Strangers are welcome here. Which is how I fit in. There are just a few requirements that you must meet: consumption is not optional, you must be on your best behaviour (this is a society that greatly values politeness in public places), and…you must pay for your consumptions. The very hardworking and highly accommodating staff are totally uncompromising when it comes to money. Beers arrive daily and tomorrow’s purchases are bought with today’s revenue.

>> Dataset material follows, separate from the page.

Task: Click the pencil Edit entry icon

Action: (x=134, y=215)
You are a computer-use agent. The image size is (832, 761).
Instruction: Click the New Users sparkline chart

This particular dépôt also has a habit of attracting musicians. There are live venues nearby and frequently you would find a maestro parked on one chair, his guitar on another, beer or something else in one hand, the other loosely draped around the back of the chair where “my wife”, i.e. the guitar, had been placed. No country on earth places a higher value on music, especially live. The lockdown has dealt a devastating blow to the live music scene from which I hope it can soon recover. On story has it that a maestro had left his guitar in on of the nearby music venues, thought better of it, recovered his guitar, returned home and discovered the next day that the place had been consumed by a fire. He was distraught for a full two weeks, only by the thought of what would have happened had he not followed his best intuition…

 

Not everyone is back yet, to the chagrin of the staff, who have been holding the fort for all of the six weeks the curfew lasted. You were allowed to pick up beers during the day but…round the back. It almost felt like a clandestine operation, performed with the two young men in their green overalls working there, whose faces spelt gloom whenever you asked them how business was going…

‘Just very slowly…’

‘Will you close when it goes on?’

‘No, the owner runs this place; we are not renting.’

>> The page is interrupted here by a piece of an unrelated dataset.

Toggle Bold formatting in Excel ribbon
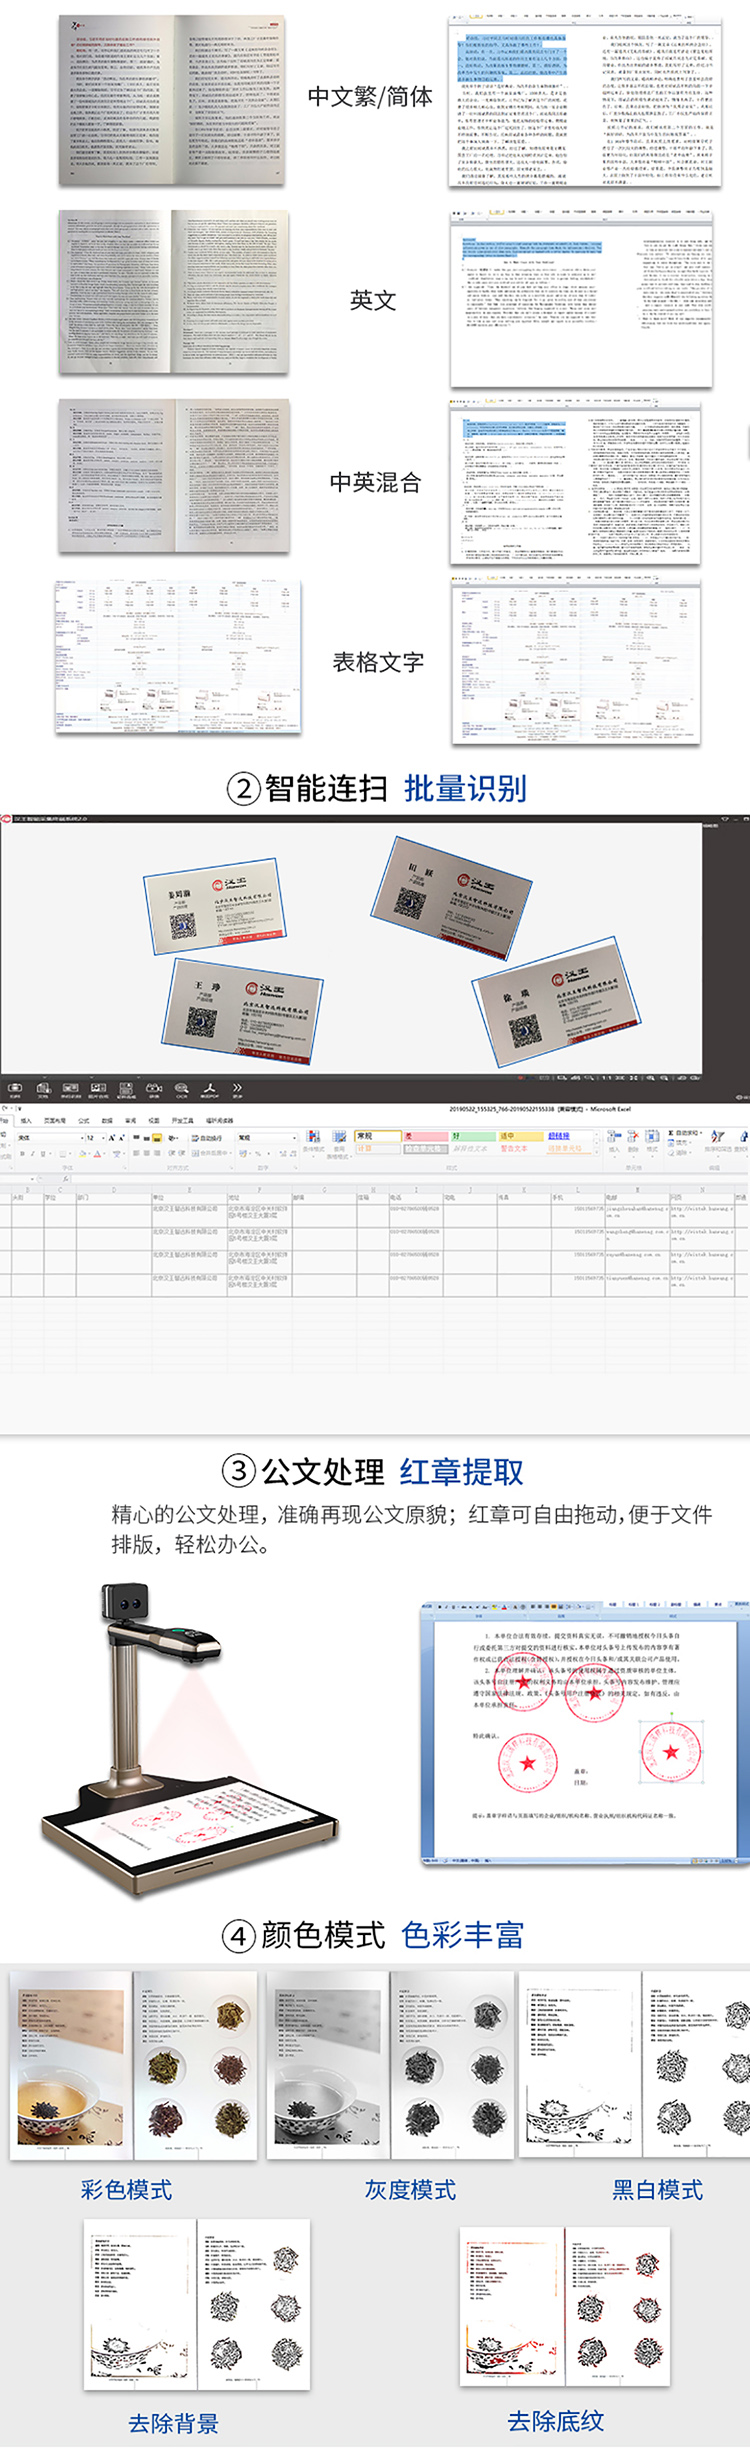click(x=21, y=1154)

That was obviously a concern. Your landlord does not care when your business goes down by 80%. There is another big worry, though: the woman who ran a roaring trade with her food service and who had given birth only days before the curfew hit. She hasn’t been back and no one seems to know where she is…

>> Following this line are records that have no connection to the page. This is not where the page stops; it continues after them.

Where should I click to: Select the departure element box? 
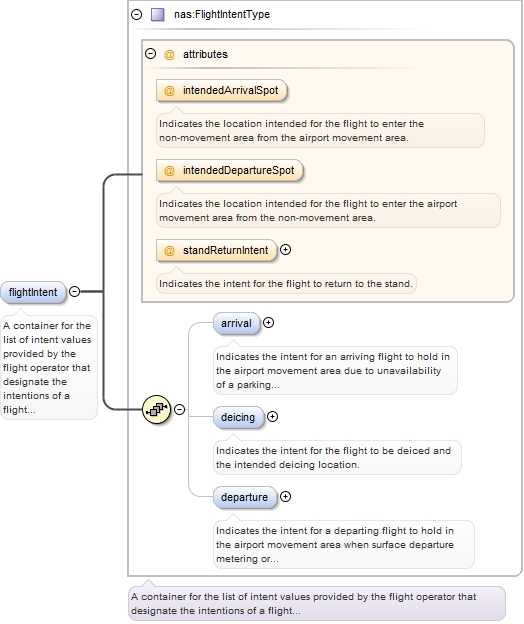245,497
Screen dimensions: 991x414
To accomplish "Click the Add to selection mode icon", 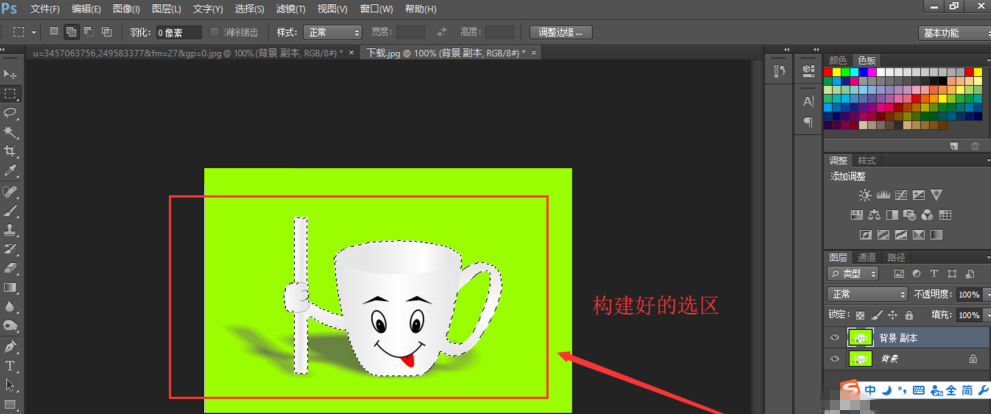I will click(x=72, y=32).
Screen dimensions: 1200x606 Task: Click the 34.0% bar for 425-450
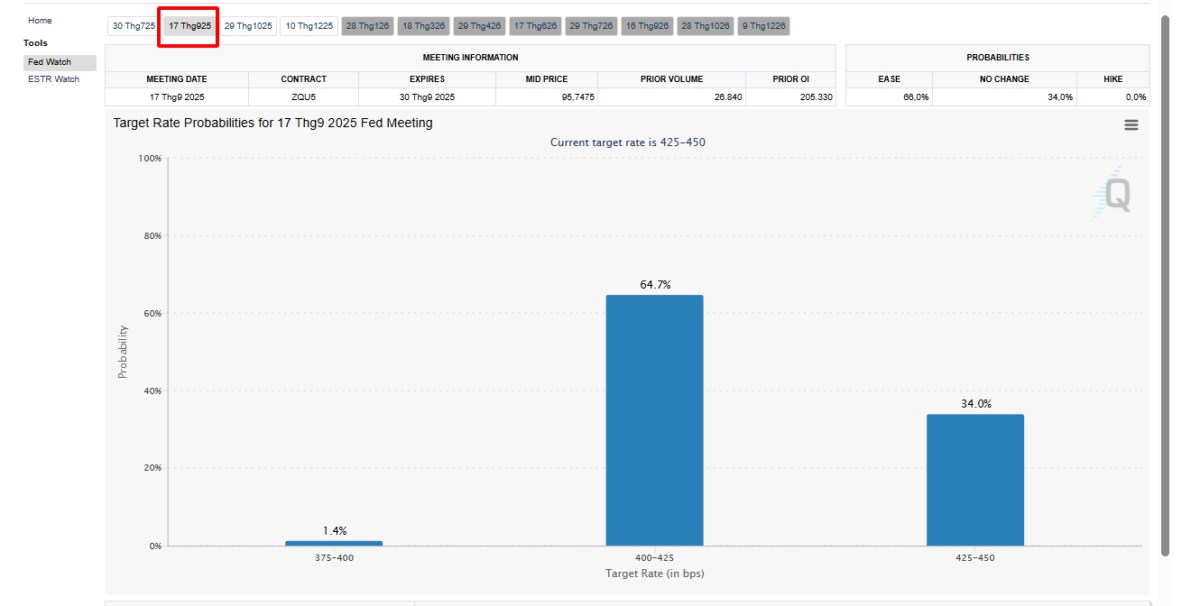point(975,480)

It still is eerily quiet in the depot, even when the clientele is slowly coming back in. One reason for this is simple: the television is off and stays off. There’s no football, English Premier League being the staple here. The televised roar of the crowds, now silent, would only be surpassed by the nearby mosque when calling for prayer. Drink and faith: there’s no hard and fast rule. I once watched in wonderment as an elderly man, who looked like he had come straight from prayer, sat down on a barstool savouring the beer he had just ordered. Malians overwhelmingly want to guard that live-and-let-live attitude.

 

‘Soumalemba….’

Now, once you hear this deep bronze voice coming from behind one of those rickety tables, freshly installed, you know that things are going back to normal. ‘Really cold,’ the words mean, and it is a little ritual greeting between me and a corpulent man with a beaming face, who has made this place his second home. Former driver, in or near retirement, and determined to have a good time of it – and he has just drifted back in, too.

Maybe the old depot from before the Corona Curfew, is on its way back after all. But we will not be complete until our friend, one of the few women who has managed to become part of this place, is back with her soup and meat business. And her new child strapped to her back.

 

We have, on this day, 1030 COVID-19 cases confirmed, 65 have succumbed, 597 have recovered. From the Ministry of Health.